(DATA SECTION Opens)

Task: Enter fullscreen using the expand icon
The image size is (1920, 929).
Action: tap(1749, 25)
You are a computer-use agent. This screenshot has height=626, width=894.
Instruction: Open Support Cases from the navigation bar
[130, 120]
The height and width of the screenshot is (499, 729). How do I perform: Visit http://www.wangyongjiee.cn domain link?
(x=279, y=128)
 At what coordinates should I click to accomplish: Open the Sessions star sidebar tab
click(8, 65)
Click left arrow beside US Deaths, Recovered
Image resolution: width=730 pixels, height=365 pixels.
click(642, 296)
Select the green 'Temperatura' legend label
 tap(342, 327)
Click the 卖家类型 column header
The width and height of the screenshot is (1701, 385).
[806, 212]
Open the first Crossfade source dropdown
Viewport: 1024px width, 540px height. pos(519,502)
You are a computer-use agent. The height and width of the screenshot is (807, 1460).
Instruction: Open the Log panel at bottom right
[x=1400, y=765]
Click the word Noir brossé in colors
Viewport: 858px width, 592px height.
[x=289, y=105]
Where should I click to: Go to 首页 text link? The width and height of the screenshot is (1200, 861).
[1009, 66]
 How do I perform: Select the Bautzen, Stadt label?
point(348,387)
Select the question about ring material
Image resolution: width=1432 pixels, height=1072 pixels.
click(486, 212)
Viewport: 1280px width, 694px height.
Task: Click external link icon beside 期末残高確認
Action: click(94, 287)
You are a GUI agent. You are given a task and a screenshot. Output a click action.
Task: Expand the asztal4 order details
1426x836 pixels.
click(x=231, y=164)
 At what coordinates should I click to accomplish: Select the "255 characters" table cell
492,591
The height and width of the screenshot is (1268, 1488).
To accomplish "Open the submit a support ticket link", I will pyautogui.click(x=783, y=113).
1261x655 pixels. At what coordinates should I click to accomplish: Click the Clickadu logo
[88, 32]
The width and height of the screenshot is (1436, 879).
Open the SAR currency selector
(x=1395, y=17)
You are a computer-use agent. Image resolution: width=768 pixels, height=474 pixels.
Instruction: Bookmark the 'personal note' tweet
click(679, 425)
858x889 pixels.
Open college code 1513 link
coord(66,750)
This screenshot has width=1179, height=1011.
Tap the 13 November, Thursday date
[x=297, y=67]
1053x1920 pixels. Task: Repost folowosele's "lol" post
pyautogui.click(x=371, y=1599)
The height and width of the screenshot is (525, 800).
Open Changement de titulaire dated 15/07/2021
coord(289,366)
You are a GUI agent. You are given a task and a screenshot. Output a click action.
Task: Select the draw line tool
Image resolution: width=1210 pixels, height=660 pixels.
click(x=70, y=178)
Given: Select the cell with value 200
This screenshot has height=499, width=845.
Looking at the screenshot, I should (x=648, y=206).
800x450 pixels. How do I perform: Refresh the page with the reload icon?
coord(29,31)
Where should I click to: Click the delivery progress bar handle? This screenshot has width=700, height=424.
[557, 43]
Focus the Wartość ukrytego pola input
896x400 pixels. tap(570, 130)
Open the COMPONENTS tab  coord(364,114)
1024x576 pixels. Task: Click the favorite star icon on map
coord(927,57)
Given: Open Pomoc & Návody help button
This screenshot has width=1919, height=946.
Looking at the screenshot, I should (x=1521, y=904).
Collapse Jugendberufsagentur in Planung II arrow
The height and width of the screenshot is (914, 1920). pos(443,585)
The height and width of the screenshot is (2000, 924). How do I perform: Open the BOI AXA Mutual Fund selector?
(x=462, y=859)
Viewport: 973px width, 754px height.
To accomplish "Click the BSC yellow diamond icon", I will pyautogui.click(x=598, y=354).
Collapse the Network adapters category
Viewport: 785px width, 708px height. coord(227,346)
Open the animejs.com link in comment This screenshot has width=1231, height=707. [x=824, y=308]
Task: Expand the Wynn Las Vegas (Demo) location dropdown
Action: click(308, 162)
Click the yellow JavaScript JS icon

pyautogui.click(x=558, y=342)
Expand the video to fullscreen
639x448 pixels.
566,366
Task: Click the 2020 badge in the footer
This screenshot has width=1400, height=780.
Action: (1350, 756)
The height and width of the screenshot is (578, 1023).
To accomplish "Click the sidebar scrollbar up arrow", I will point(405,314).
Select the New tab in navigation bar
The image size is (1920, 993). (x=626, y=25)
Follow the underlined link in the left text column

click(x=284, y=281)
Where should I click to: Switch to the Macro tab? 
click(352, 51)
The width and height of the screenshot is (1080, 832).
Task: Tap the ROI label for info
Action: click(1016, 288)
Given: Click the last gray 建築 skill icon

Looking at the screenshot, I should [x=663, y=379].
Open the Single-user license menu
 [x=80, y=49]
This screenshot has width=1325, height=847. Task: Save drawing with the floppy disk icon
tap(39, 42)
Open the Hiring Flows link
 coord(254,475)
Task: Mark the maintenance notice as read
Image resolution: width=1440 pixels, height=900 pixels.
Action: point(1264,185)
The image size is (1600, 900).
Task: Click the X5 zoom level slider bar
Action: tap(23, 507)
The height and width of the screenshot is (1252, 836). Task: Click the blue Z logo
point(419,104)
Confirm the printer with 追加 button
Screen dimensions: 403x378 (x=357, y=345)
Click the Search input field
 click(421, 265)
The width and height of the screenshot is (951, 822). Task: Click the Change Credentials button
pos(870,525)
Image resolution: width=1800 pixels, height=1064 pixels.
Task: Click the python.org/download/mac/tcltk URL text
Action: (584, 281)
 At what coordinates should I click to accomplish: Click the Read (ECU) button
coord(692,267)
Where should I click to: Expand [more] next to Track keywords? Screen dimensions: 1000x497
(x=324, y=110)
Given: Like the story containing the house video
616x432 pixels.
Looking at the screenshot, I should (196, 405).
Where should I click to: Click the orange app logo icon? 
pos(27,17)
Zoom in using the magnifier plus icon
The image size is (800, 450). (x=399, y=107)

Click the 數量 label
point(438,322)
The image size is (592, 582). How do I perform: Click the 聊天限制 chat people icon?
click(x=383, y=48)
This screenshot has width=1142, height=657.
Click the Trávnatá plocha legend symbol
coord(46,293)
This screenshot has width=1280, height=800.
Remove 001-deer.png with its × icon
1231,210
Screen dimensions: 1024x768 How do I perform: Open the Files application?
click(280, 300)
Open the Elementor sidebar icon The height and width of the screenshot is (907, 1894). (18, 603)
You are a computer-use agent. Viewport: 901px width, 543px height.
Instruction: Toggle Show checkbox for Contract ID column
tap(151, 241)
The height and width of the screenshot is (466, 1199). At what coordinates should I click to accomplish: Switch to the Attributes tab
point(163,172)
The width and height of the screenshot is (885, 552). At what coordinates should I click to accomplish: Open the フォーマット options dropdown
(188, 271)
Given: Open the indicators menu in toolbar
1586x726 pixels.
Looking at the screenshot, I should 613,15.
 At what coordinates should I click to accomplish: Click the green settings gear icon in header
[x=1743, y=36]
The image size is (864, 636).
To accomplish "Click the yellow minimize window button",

(DATA SECTION Closes)

■ WORK INSTRUCTION ■
What is needed is each line of the data, printed exactly.

■ THE ANSWER ■
Task: Enter fullscreen using the expand icon
The image size is (1920, 929).
Action: tap(1749, 25)
You are a computer-use agent. This screenshot has height=626, width=894.
Instruction: Open Support Cases from the navigation bar
[130, 120]
The height and width of the screenshot is (499, 729). How do I perform: Visit http://www.wangyongjiee.cn domain link?
(x=279, y=128)
 At what coordinates should I click to accomplish: Open the Sessions star sidebar tab
click(8, 65)
Click left arrow beside US Deaths, Recovered
Image resolution: width=730 pixels, height=365 pixels.
click(642, 296)
Select the green 'Temperatura' legend label
 tap(342, 327)
Click the 卖家类型 column header
The width and height of the screenshot is (1701, 385).
[806, 212]
Open the first Crossfade source dropdown
Viewport: 1024px width, 540px height. pos(519,502)
You are a computer-use agent. The height and width of the screenshot is (807, 1460).
Instruction: Open the Log panel at bottom right
[x=1400, y=765]
Click the word Noir brossé in colors
Viewport: 858px width, 592px height.
[x=289, y=105]
Where should I click to: Go to 首页 text link? The width and height of the screenshot is (1200, 861).
[1009, 66]
 How do I perform: Select the Bautzen, Stadt label?
point(348,387)
Select the question about ring material
Image resolution: width=1432 pixels, height=1072 pixels.
click(486, 212)
Viewport: 1280px width, 694px height.
Task: Click external link icon beside 期末残高確認
Action: click(94, 287)
You are a GUI agent. You are given a task and a screenshot. Output a click action.
Task: Expand the asztal4 order details
1426x836 pixels.
click(x=231, y=164)
 At what coordinates should I click to accomplish: Select the "255 characters" table cell
492,591
The height and width of the screenshot is (1268, 1488).
To accomplish "Open the submit a support ticket link", I will pyautogui.click(x=783, y=113).
1261x655 pixels. At what coordinates should I click to accomplish: Click the Clickadu logo
[88, 32]
The width and height of the screenshot is (1436, 879).
Open the SAR currency selector
(x=1395, y=17)
You are a computer-use agent. Image resolution: width=768 pixels, height=474 pixels.
Instruction: Bookmark the 'personal note' tweet
click(679, 425)
858x889 pixels.
Open college code 1513 link
coord(66,750)
This screenshot has width=1179, height=1011.
Tap the 13 November, Thursday date
[x=297, y=67]
1053x1920 pixels. Task: Repost folowosele's "lol" post
pyautogui.click(x=371, y=1599)
The height and width of the screenshot is (525, 800).
Open Changement de titulaire dated 15/07/2021
coord(289,366)
You are a GUI agent. You are given a task and a screenshot. Output a click action.
Task: Select the draw line tool
Image resolution: width=1210 pixels, height=660 pixels.
click(x=70, y=178)
Given: Select the cell with value 200
This screenshot has height=499, width=845.
Looking at the screenshot, I should (x=648, y=206).
800x450 pixels. How do I perform: Refresh the page with the reload icon?
coord(29,31)
Where should I click to: Click the delivery progress bar handle? This screenshot has width=700, height=424.
[557, 43]
Focus the Wartość ukrytego pola input
896x400 pixels. tap(570, 130)
Open the COMPONENTS tab  coord(364,114)
1024x576 pixels. Task: Click the favorite star icon on map
coord(927,57)
Given: Open Pomoc & Návody help button
This screenshot has width=1919, height=946.
Looking at the screenshot, I should (x=1521, y=904).
Collapse Jugendberufsagentur in Planung II arrow
The height and width of the screenshot is (914, 1920). pos(443,585)
The height and width of the screenshot is (2000, 924). How do I perform: Open the BOI AXA Mutual Fund selector?
(x=462, y=859)
Viewport: 973px width, 754px height.
To accomplish "Click the BSC yellow diamond icon", I will pyautogui.click(x=598, y=354).
Collapse the Network adapters category
Viewport: 785px width, 708px height. coord(227,346)
Open the animejs.com link in comment This screenshot has width=1231, height=707. [x=824, y=308]
Task: Expand the Wynn Las Vegas (Demo) location dropdown
Action: click(308, 162)
Click the yellow JavaScript JS icon

pyautogui.click(x=558, y=342)
Expand the video to fullscreen
639x448 pixels.
566,366
Task: Click the 2020 badge in the footer
This screenshot has width=1400, height=780.
Action: (1350, 756)
The height and width of the screenshot is (578, 1023).
To accomplish "Click the sidebar scrollbar up arrow", I will point(405,314).
Select the New tab in navigation bar
The image size is (1920, 993). (x=626, y=25)
Follow the underlined link in the left text column

click(x=284, y=281)
Where should I click to: Switch to the Macro tab? 
click(352, 51)
The width and height of the screenshot is (1080, 832).
Task: Tap the ROI label for info
Action: click(1016, 288)
Given: Click the last gray 建築 skill icon

Looking at the screenshot, I should [x=663, y=379].
Open the Single-user license menu
 [x=80, y=49]
This screenshot has width=1325, height=847. Task: Save drawing with the floppy disk icon
tap(39, 42)
Open the Hiring Flows link
 coord(254,475)
Task: Mark the maintenance notice as read
Image resolution: width=1440 pixels, height=900 pixels.
Action: point(1264,185)
The image size is (1600, 900).
Task: Click the X5 zoom level slider bar
Action: tap(23, 507)
The height and width of the screenshot is (1252, 836). Task: Click the blue Z logo
point(419,104)
Confirm the printer with 追加 button
Screen dimensions: 403x378 (x=357, y=345)
Click the Search input field
 click(421, 265)
The width and height of the screenshot is (951, 822). Task: Click the Change Credentials button
pos(870,525)
Image resolution: width=1800 pixels, height=1064 pixels.
Task: Click the python.org/download/mac/tcltk URL text
Action: (584, 281)
 At what coordinates should I click to accomplish: Click the Read (ECU) button
coord(692,267)
Where should I click to: Expand [more] next to Track keywords? Screen dimensions: 1000x497
(x=324, y=110)
Given: Like the story containing the house video
616x432 pixels.
Looking at the screenshot, I should (196, 405).
Where should I click to: Click the orange app logo icon? 
pos(27,17)
Zoom in using the magnifier plus icon
The image size is (800, 450). (x=399, y=107)

Click the 數量 label
point(438,322)
The image size is (592, 582). How do I perform: Click the 聊天限制 chat people icon?
click(x=383, y=48)
This screenshot has width=1142, height=657.
Click the Trávnatá plocha legend symbol
coord(46,293)
This screenshot has width=1280, height=800.
Remove 001-deer.png with its × icon
1231,210
Screen dimensions: 1024x768 How do I perform: Open the Files application?
click(280, 300)
Open the Elementor sidebar icon The height and width of the screenshot is (907, 1894). (18, 603)
You are a computer-use agent. Viewport: 901px width, 543px height.
Instruction: Toggle Show checkbox for Contract ID column
tap(151, 241)
The height and width of the screenshot is (466, 1199). At what coordinates should I click to accomplish: Switch to the Attributes tab
point(163,172)
The width and height of the screenshot is (885, 552). At what coordinates should I click to accomplish: Open the フォーマット options dropdown
(188, 271)
Given: Open the indicators menu in toolbar
1586x726 pixels.
Looking at the screenshot, I should 613,15.
 At what coordinates should I click to accomplish: Click the green settings gear icon in header
[x=1743, y=36]
The image size is (864, 636).
To accomplish "Click the yellow minimize window button",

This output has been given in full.